[Assignment] The records below must be transcribed exactly.

Collected data:

******************************

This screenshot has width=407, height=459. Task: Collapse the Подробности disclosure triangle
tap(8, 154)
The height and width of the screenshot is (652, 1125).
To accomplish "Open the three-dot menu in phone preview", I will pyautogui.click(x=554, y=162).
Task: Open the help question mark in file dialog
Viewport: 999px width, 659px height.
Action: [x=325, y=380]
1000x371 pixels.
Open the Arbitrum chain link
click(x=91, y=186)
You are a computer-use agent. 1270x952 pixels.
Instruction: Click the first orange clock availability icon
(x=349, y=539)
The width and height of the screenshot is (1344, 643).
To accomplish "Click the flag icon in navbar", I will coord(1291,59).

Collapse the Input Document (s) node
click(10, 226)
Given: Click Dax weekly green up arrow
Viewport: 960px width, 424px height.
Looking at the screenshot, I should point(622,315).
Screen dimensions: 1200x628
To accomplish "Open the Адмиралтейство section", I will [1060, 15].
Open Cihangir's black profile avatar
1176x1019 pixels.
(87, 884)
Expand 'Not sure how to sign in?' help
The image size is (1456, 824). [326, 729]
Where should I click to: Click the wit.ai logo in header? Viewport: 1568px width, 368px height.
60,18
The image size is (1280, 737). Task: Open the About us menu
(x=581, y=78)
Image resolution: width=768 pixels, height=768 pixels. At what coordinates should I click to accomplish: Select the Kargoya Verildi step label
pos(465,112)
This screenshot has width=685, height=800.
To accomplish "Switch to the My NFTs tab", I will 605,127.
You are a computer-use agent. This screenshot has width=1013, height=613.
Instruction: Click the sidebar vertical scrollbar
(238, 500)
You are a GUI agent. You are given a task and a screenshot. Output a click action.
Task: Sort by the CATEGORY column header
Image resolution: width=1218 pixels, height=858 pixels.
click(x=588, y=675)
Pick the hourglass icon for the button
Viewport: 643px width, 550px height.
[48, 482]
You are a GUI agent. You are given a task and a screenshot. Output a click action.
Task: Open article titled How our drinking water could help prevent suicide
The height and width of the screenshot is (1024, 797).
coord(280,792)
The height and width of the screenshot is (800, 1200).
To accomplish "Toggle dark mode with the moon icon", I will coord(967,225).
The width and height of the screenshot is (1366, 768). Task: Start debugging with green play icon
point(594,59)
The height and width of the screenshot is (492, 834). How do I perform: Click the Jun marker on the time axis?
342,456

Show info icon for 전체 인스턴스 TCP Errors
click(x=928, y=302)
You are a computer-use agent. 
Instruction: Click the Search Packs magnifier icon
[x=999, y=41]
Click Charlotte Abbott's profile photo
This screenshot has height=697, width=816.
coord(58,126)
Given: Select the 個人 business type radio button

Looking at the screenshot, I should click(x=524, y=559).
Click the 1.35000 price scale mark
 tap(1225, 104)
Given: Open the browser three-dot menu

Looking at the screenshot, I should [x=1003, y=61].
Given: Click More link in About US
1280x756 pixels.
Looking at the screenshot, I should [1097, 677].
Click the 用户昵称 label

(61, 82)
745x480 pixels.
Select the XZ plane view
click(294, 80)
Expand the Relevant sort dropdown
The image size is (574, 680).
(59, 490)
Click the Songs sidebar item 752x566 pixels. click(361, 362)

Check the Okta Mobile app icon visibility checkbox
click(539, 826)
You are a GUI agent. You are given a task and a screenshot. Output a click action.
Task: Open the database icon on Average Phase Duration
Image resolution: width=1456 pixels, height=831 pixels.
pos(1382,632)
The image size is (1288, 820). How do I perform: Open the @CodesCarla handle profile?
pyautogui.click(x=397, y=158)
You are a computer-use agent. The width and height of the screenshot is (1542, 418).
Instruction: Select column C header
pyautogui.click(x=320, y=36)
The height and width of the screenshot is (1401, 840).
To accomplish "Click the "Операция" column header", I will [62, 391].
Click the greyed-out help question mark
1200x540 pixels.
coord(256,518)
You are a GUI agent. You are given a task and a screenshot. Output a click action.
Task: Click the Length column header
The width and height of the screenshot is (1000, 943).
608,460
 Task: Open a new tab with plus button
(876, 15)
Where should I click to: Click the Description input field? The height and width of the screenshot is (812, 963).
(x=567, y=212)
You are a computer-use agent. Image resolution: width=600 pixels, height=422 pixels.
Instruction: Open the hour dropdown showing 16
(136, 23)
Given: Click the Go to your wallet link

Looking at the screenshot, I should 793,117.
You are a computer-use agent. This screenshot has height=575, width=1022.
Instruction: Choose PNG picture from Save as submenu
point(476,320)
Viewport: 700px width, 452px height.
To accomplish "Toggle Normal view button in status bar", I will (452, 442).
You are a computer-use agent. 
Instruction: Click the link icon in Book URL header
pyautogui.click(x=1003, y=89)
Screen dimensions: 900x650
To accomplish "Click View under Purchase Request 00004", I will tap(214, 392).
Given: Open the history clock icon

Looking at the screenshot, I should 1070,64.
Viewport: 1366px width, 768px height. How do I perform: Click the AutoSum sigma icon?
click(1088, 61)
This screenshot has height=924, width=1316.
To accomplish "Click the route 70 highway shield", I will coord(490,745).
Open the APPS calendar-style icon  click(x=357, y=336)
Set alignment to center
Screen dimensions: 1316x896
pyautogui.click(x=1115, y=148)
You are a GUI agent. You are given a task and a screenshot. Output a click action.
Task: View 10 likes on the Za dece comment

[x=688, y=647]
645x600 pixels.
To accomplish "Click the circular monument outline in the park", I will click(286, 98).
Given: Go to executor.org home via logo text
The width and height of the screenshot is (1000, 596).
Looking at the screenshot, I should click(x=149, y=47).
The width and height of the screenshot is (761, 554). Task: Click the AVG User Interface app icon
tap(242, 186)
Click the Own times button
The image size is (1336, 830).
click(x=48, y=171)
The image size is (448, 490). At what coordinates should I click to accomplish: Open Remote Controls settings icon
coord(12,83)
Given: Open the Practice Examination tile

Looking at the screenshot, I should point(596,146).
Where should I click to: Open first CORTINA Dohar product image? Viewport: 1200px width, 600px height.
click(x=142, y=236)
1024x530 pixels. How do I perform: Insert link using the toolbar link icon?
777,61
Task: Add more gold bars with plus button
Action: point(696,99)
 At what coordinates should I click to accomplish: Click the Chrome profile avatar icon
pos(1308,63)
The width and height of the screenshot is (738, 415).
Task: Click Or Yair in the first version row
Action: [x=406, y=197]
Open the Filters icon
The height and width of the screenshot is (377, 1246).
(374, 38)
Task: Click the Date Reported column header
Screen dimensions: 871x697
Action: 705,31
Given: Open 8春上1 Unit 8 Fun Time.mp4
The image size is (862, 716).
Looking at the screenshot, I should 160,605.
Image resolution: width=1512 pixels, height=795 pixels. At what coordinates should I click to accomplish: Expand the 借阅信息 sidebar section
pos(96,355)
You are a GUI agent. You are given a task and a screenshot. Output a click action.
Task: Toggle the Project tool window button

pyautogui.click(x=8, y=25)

******************************

[Written response]
This screenshot has width=407, height=459. Task: Collapse the Подробности disclosure triangle
tap(8, 154)
The height and width of the screenshot is (652, 1125).
To accomplish "Open the three-dot menu in phone preview", I will pyautogui.click(x=554, y=162).
Task: Open the help question mark in file dialog
Viewport: 999px width, 659px height.
Action: [x=325, y=380]
1000x371 pixels.
Open the Arbitrum chain link
click(x=91, y=186)
You are a computer-use agent. 1270x952 pixels.
Instruction: Click the first orange clock availability icon
(x=349, y=539)
The width and height of the screenshot is (1344, 643).
To accomplish "Click the flag icon in navbar", I will coord(1291,59).

Collapse the Input Document (s) node
click(10, 226)
Given: Click Dax weekly green up arrow
Viewport: 960px width, 424px height.
Looking at the screenshot, I should point(622,315).
Screen dimensions: 1200x628
To accomplish "Open the Адмиралтейство section", I will [1060, 15].
Open Cihangir's black profile avatar
1176x1019 pixels.
(87, 884)
Expand 'Not sure how to sign in?' help
The image size is (1456, 824). [326, 729]
Where should I click to: Click the wit.ai logo in header? Viewport: 1568px width, 368px height.
60,18
The image size is (1280, 737). Task: Open the About us menu
(x=581, y=78)
Image resolution: width=768 pixels, height=768 pixels. At what coordinates should I click to accomplish: Select the Kargoya Verildi step label
pos(465,112)
This screenshot has width=685, height=800.
To accomplish "Switch to the My NFTs tab", I will 605,127.
You are a computer-use agent. This screenshot has width=1013, height=613.
Instruction: Click the sidebar vertical scrollbar
(238, 500)
You are a GUI agent. You are given a task and a screenshot. Output a click action.
Task: Sort by the CATEGORY column header
Image resolution: width=1218 pixels, height=858 pixels.
click(x=588, y=675)
Pick the hourglass icon for the button
Viewport: 643px width, 550px height.
[48, 482]
You are a GUI agent. You are given a task and a screenshot. Output a click action.
Task: Open article titled How our drinking water could help prevent suicide
The height and width of the screenshot is (1024, 797).
coord(280,792)
The height and width of the screenshot is (800, 1200).
To accomplish "Toggle dark mode with the moon icon", I will coord(967,225).
The width and height of the screenshot is (1366, 768). Task: Start debugging with green play icon
point(594,59)
The height and width of the screenshot is (492, 834). How do I perform: Click the Jun marker on the time axis?
342,456

Show info icon for 전체 인스턴스 TCP Errors
click(x=928, y=302)
You are a computer-use agent. 
Instruction: Click the Search Packs magnifier icon
[x=999, y=41]
Click Charlotte Abbott's profile photo
This screenshot has height=697, width=816.
coord(58,126)
Given: Select the 個人 business type radio button

Looking at the screenshot, I should click(x=524, y=559).
Click the 1.35000 price scale mark
 tap(1225, 104)
Given: Open the browser three-dot menu

Looking at the screenshot, I should [x=1003, y=61].
Given: Click More link in About US
1280x756 pixels.
Looking at the screenshot, I should [1097, 677].
Click the 用户昵称 label

(61, 82)
745x480 pixels.
Select the XZ plane view
click(294, 80)
Expand the Relevant sort dropdown
The image size is (574, 680).
(59, 490)
Click the Songs sidebar item 752x566 pixels. click(361, 362)

Check the Okta Mobile app icon visibility checkbox
click(539, 826)
You are a GUI agent. You are given a task and a screenshot. Output a click action.
Task: Open the database icon on Average Phase Duration
Image resolution: width=1456 pixels, height=831 pixels.
pos(1382,632)
The image size is (1288, 820). How do I perform: Open the @CodesCarla handle profile?
pyautogui.click(x=397, y=158)
You are a computer-use agent. The width and height of the screenshot is (1542, 418).
Instruction: Select column C header
pyautogui.click(x=320, y=36)
The height and width of the screenshot is (1401, 840).
To accomplish "Click the "Операция" column header", I will [62, 391].
Click the greyed-out help question mark
1200x540 pixels.
coord(256,518)
You are a GUI agent. You are given a task and a screenshot. Output a click action.
Task: Click the Length column header
The width and height of the screenshot is (1000, 943).
608,460
 Task: Open a new tab with plus button
(876, 15)
Where should I click to: Click the Description input field? The height and width of the screenshot is (812, 963).
(x=567, y=212)
You are a computer-use agent. Image resolution: width=600 pixels, height=422 pixels.
Instruction: Open the hour dropdown showing 16
(136, 23)
Given: Click the Go to your wallet link

Looking at the screenshot, I should 793,117.
You are a computer-use agent. This screenshot has height=575, width=1022.
Instruction: Choose PNG picture from Save as submenu
point(476,320)
Viewport: 700px width, 452px height.
To accomplish "Toggle Normal view button in status bar", I will (452, 442).
You are a computer-use agent. 
Instruction: Click the link icon in Book URL header
pyautogui.click(x=1003, y=89)
Screen dimensions: 900x650
To accomplish "Click View under Purchase Request 00004", I will tap(214, 392).
Given: Open the history clock icon

Looking at the screenshot, I should 1070,64.
Viewport: 1366px width, 768px height. How do I perform: Click the AutoSum sigma icon?
click(1088, 61)
This screenshot has height=924, width=1316.
To accomplish "Click the route 70 highway shield", I will coord(490,745).
Open the APPS calendar-style icon  click(x=357, y=336)
Set alignment to center
Screen dimensions: 1316x896
pyautogui.click(x=1115, y=148)
You are a GUI agent. You are given a task and a screenshot. Output a click action.
Task: View 10 likes on the Za dece comment

[x=688, y=647]
645x600 pixels.
To accomplish "Click the circular monument outline in the park", I will click(286, 98).
Given: Go to executor.org home via logo text
The width and height of the screenshot is (1000, 596).
Looking at the screenshot, I should click(x=149, y=47).
The width and height of the screenshot is (761, 554). Task: Click the AVG User Interface app icon
tap(242, 186)
Click the Own times button
The image size is (1336, 830).
click(x=48, y=171)
The image size is (448, 490). At what coordinates should I click to accomplish: Open Remote Controls settings icon
coord(12,83)
Given: Open the Practice Examination tile

Looking at the screenshot, I should point(596,146).
Where should I click to: Open first CORTINA Dohar product image? Viewport: 1200px width, 600px height.
click(x=142, y=236)
1024x530 pixels. How do I perform: Insert link using the toolbar link icon?
777,61
Task: Add more gold bars with plus button
Action: point(696,99)
 At what coordinates should I click to accomplish: Click the Chrome profile avatar icon
pos(1308,63)
The width and height of the screenshot is (738, 415).
Task: Click Or Yair in the first version row
Action: [x=406, y=197]
Open the Filters icon
The height and width of the screenshot is (377, 1246).
(374, 38)
Task: Click the Date Reported column header
Screen dimensions: 871x697
Action: 705,31
Given: Open 8春上1 Unit 8 Fun Time.mp4
The image size is (862, 716).
Looking at the screenshot, I should 160,605.
Image resolution: width=1512 pixels, height=795 pixels. At what coordinates should I click to accomplish: Expand the 借阅信息 sidebar section
pos(96,355)
You are a GUI agent. You are given a task and a screenshot. Output a click action.
Task: Toggle the Project tool window button

pyautogui.click(x=8, y=25)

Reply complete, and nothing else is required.